## Exercise tasks
1. Write out the section of the article on creativity and neuroscience between "Today, creativity has" and "of the moment.", inclusive.
2. According to the article on creativity and neuroscience, what phrase do some trendy cafeterias display on their menus?

## Reading passage
......

DEMYSTIFYING CREATIVITY: What Neuroscience Can Teach Us
- Marcela Emilia Silva do Valle Pereira Ma Emilia
- Dec 3
- 7 min read

🎨 Breaking the Myth: Creativity Is Not a Gift, It's a Skill
For years, we believed that creativity was reserved for artists, geniuses and "minds out of the ordinary". The great turnaround that neuroscience brings us is simple and powerful: we are all born with a brain structured to create. Creativity is not a biological exception — it is a natural function. The real differential appears in the way this skill is trained, encouraged and applied throughout life.
Today, creativity has become almost a global corporate slogan. It's in startup pitch decks, in productivity speeches and even in trendy cafeterias that display phrases like "Think outside the cup" on their menus. But the truth is that the human brain has always created solutions for the uncertain, using repertoire, imagination and trial-and-error, long before the term gained buzzword status. Without elaborate aesthetics, without theatrical performance — just with a clear focus on the solution that would solve the problem of the moment.
The ability to create solutions in real time, under pressure and with few resources, became known worldwide through cultures that act before asking permission — and the 'jeitinho brasileiro' is one of the most recognised expressions of this practical thinking. Neuroscience merely highlights the mechanism behind the global admiration: creativity is not about having everything, but rather about quickly connecting what we have and testing it in the act.

......

## Data extract
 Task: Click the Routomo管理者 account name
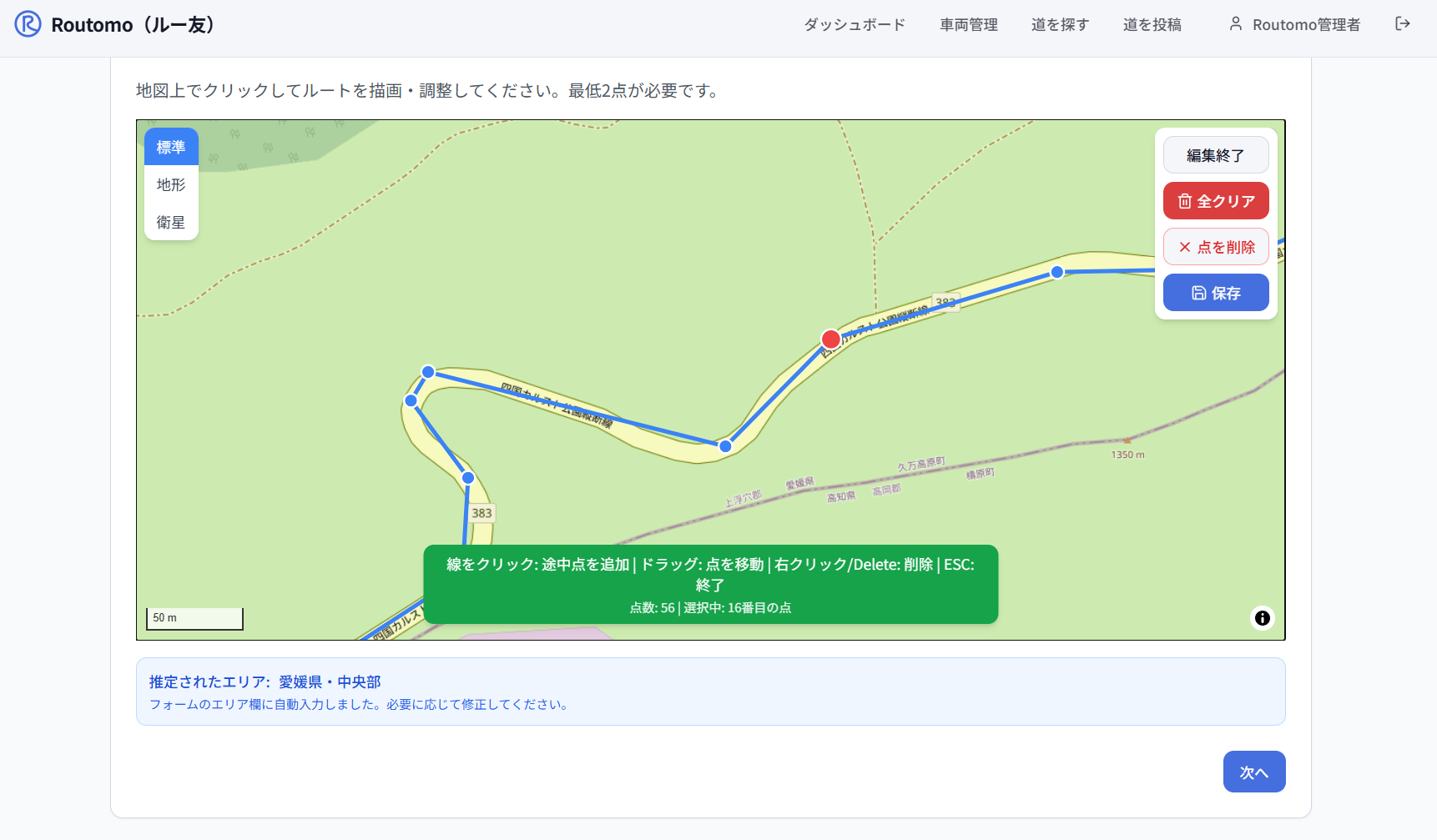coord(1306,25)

......

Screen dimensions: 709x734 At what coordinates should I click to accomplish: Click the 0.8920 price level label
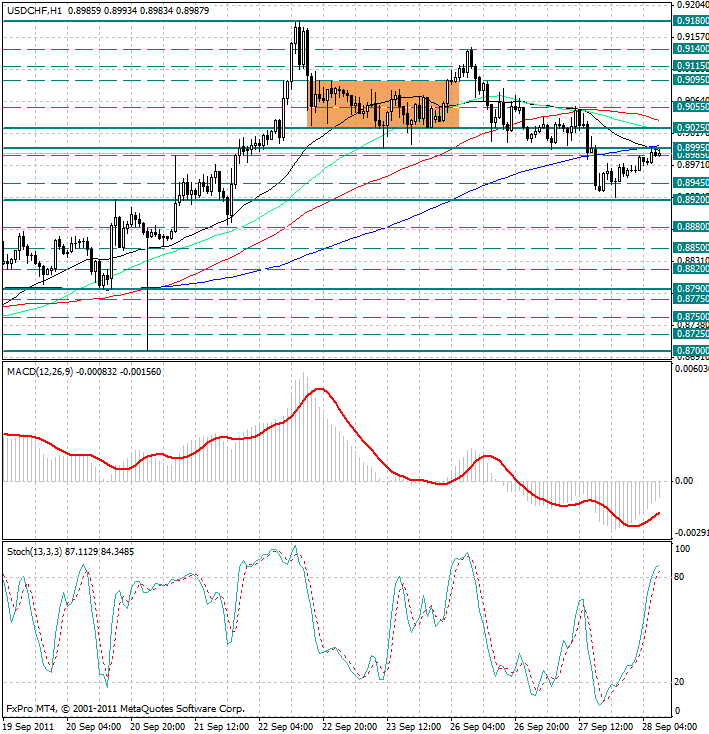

......

## Expected outputs
1.
Today, creativity has become almost a global corporate slogan. It's in startup pitch decks, in productivity speeches and even in trendy cafeterias that display phrases like "Think outside the cup" on their menus. But the truth is that the human brain has always created solutions for the uncertain, using repertoire, imagination and trial-and-error, long before the term gained buzzword status. Without elaborate aesthetics, without theatrical performance — just with a clear focus on the solution that would solve the problem of the moment.

2. "Think outside the cup"